Should We Be Afraid of Robots Taking Our Jobs?
We accepted them as our cashiers, our bank tellers, our travel agents. We looked on in wonder as they made our coffee, delivered our packages. How will we feel when they show up to drive us to work? When they go to work for us?
Not magicians, not fairy godmothers. Robots. They’re here, and they’re not showing any signs of backing off. As a result of momentous developments in robotics, artificial intelligence, and machine learning, about half of the world’s activities are vulnerable to be automated by 2050, reveals new research by Mckinsey Global Institute. While we should be worried about automation’s effects on our workforce, AI-related advancements in ed-tech could help mitigate those effects.
Employers are increasingly choosing robots over humans, like former Mcdonald’s CEO Ed Rensi, who cringingly joked that he’d prefer a $35,000 robotic arm over an employee “who’s inefficient bagging french fries for $15 an hour.” The Mckinsey report reveals, however, that it isn’t just entry-level, low-skill work that’s subject to automation–many administrative and analytical jobs are likely on the chopping block. These sorts of jobs have long provided important social mobility to people without formal education. That’s a problem. However, if AI-enabled education can help prepare more of us for non-automatable roles, then it could help provide a way forward for many of those disenfranchised by automation.
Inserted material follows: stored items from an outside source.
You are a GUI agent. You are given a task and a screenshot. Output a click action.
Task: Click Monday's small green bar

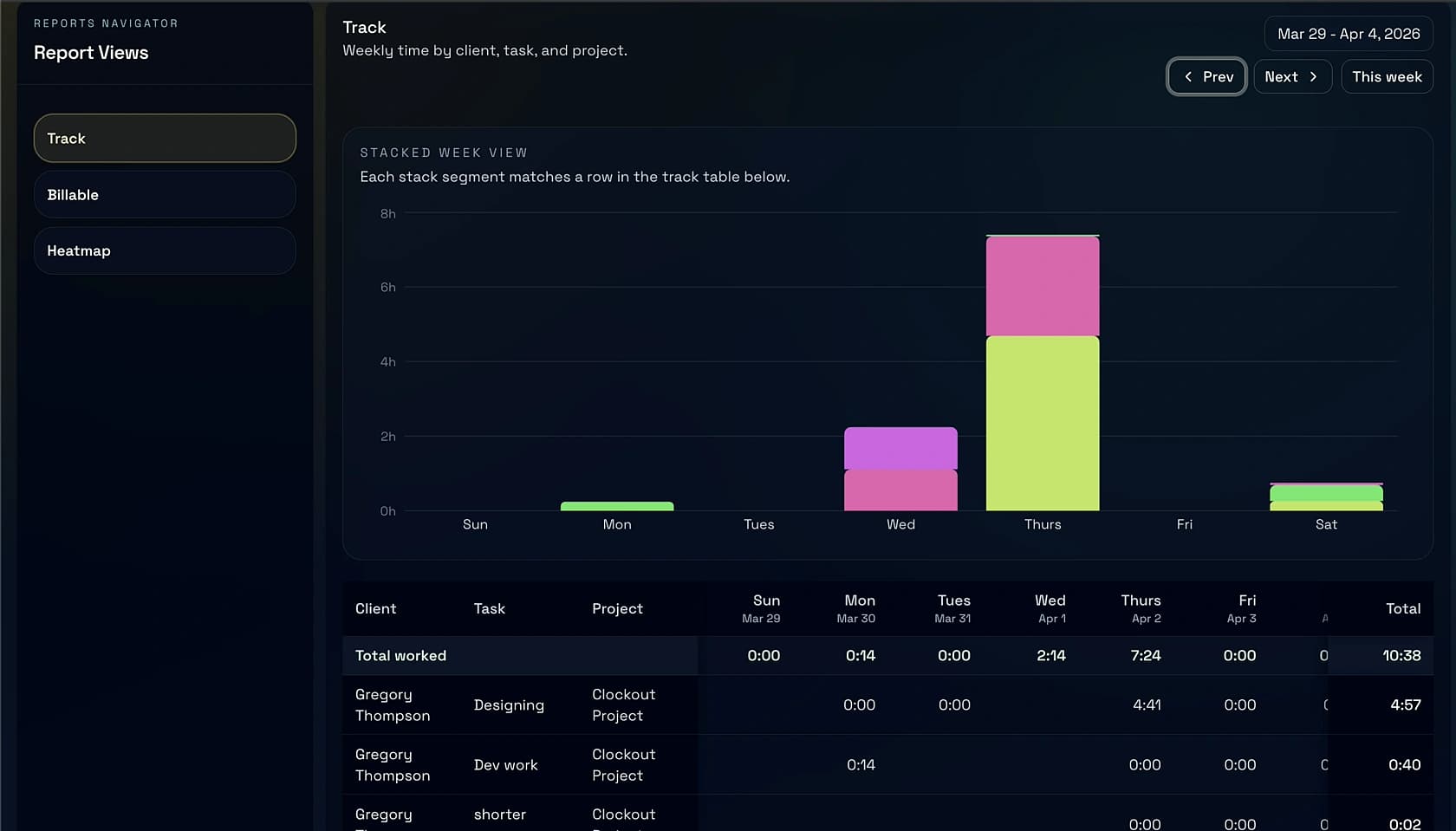coord(617,507)
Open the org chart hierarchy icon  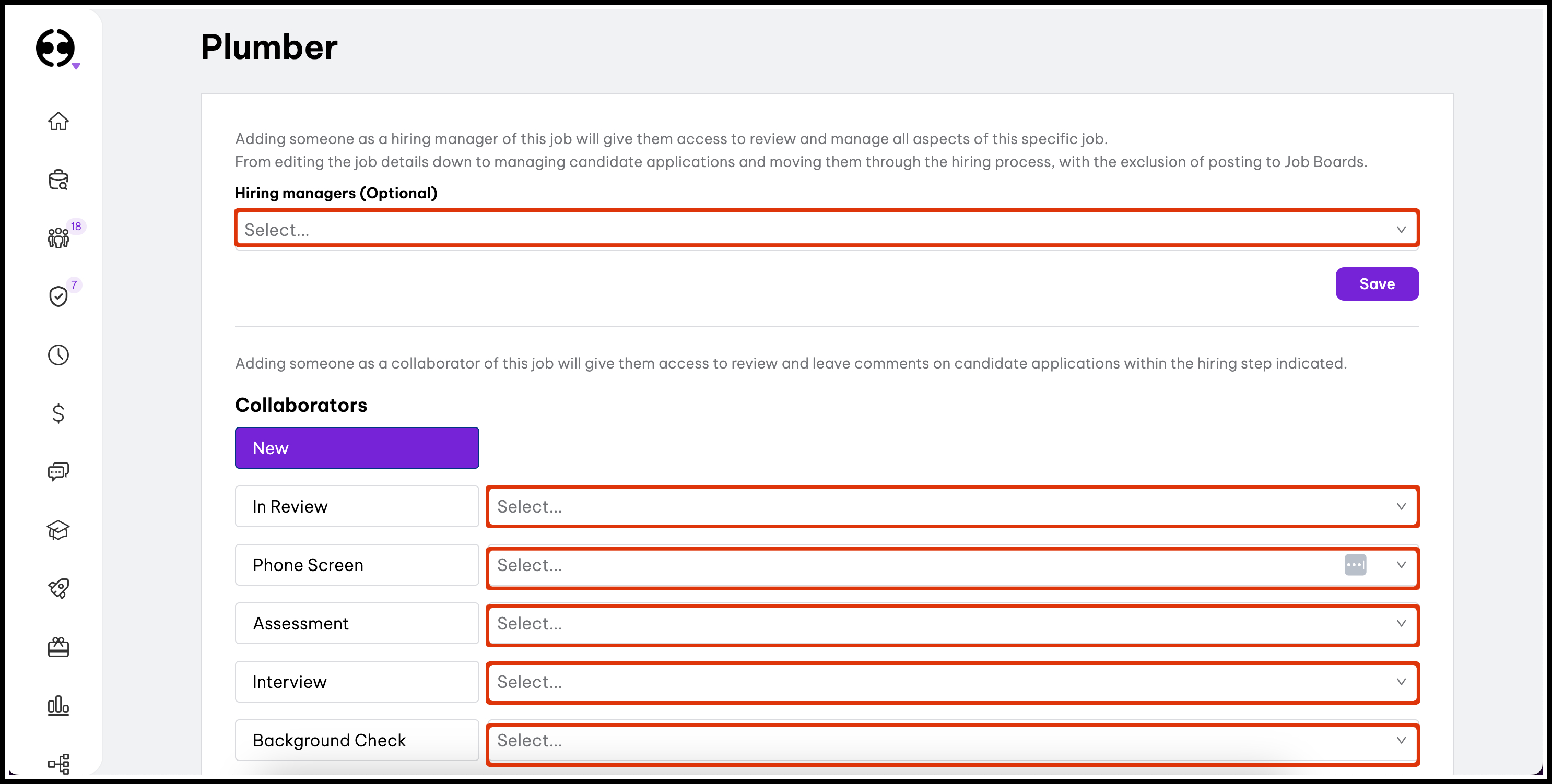click(x=58, y=764)
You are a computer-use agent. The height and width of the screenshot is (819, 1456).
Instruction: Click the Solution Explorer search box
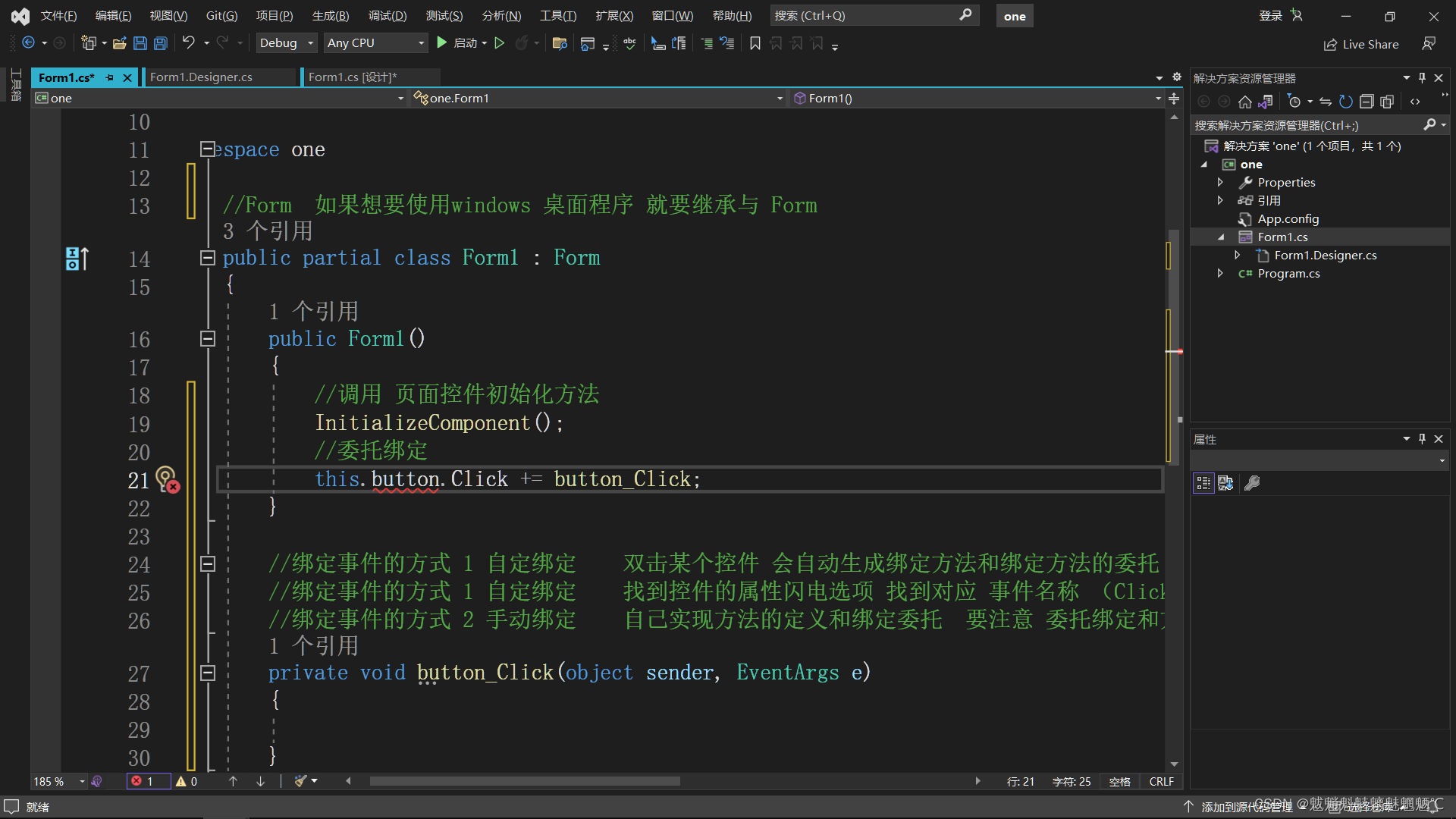click(1304, 125)
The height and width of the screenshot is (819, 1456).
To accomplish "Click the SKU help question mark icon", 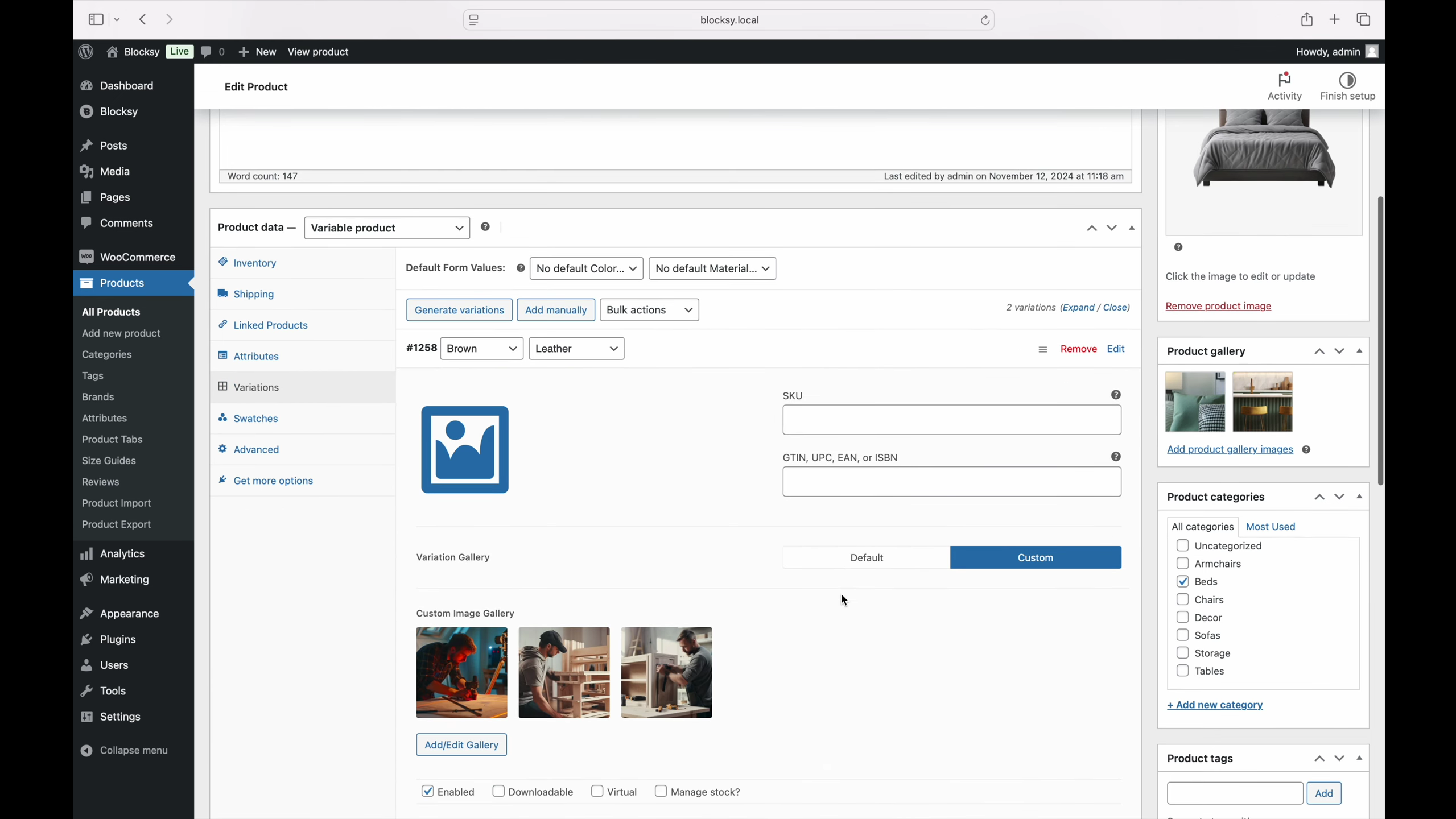I will [x=1115, y=395].
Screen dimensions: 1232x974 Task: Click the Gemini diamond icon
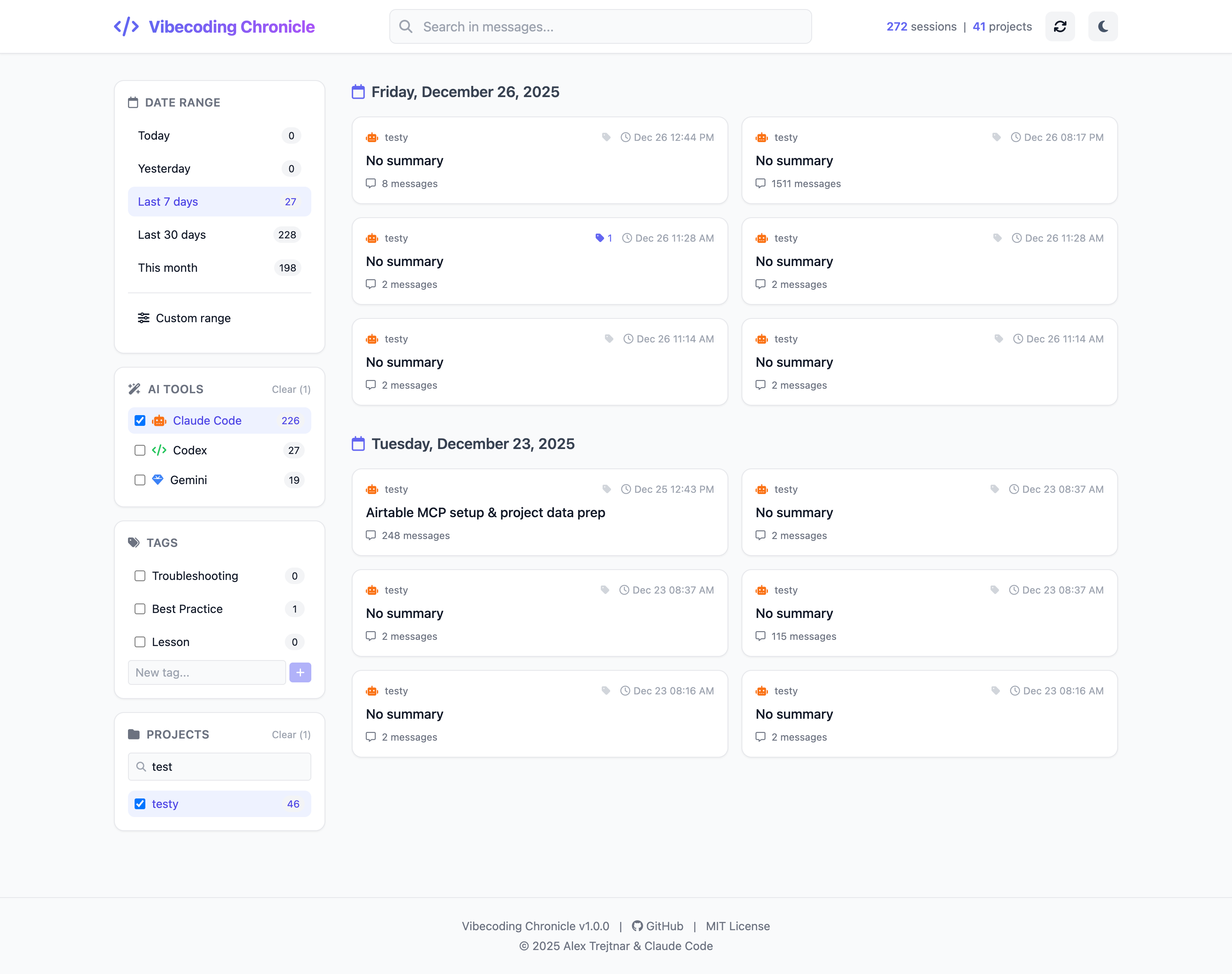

The value of artificial intelligence, for employers, lies in the inherit reduction in error and increase in speed and efficiency. In the face of the obvious anxiety that comes with a future ruled by robots, Jennifer Rexford, Princeton University’s head of computer science, asks us to flip the question: “What are robots not good at?” In answering her question, we must simply look at the aspects of every role — white collar, blue collar, administrative, labor-intensive — and focus on the aspects that are utterly un-automatable. Creativity, problem-solving, social perceptiveness, teamwork, and leadership — all skills that many employers describe as “soft skills.”
Rather than compare value, compete, and be threatened by robots, we can consider their value as complementary to ours. Artificial intelligence has enormous capability to shape our future work-force through advancements in ed-tech. A.I in U.S. education will grow by 47.5% from 2017-2021, according to the Artificial Intelligence Market in the US Education Sector Report. The future of our workforce depends on people being able to hone in on, and capitalize on the things that make them individuals — that make them human. A.I can do just that through advancements in personalized and custom learning. Through testing and feedback, students can discover their strengths, weaknesses, and opportunities for growth and improvement.
In addition, A.I can serve to bridge the gap between teaching and learning through digital resources for educators. By promoting efficiency and personalization, and streamlining admin tasks, teachers are free to provide support, direction, and understanding — all uniquely human characteristics.
While honing the skills that are complementary to robots, ed-tech professionals and educators alike may also consider focusing on the skills — particularly those involved in STEM, that will allow our future labor force to work alongside robots. We must encourage students of diverse backgrounds to become interested in and involved with the robotics and development of AI tools. Robots may carry out the processing, but it is our individual insights, experiences, and expertise that give those actions form.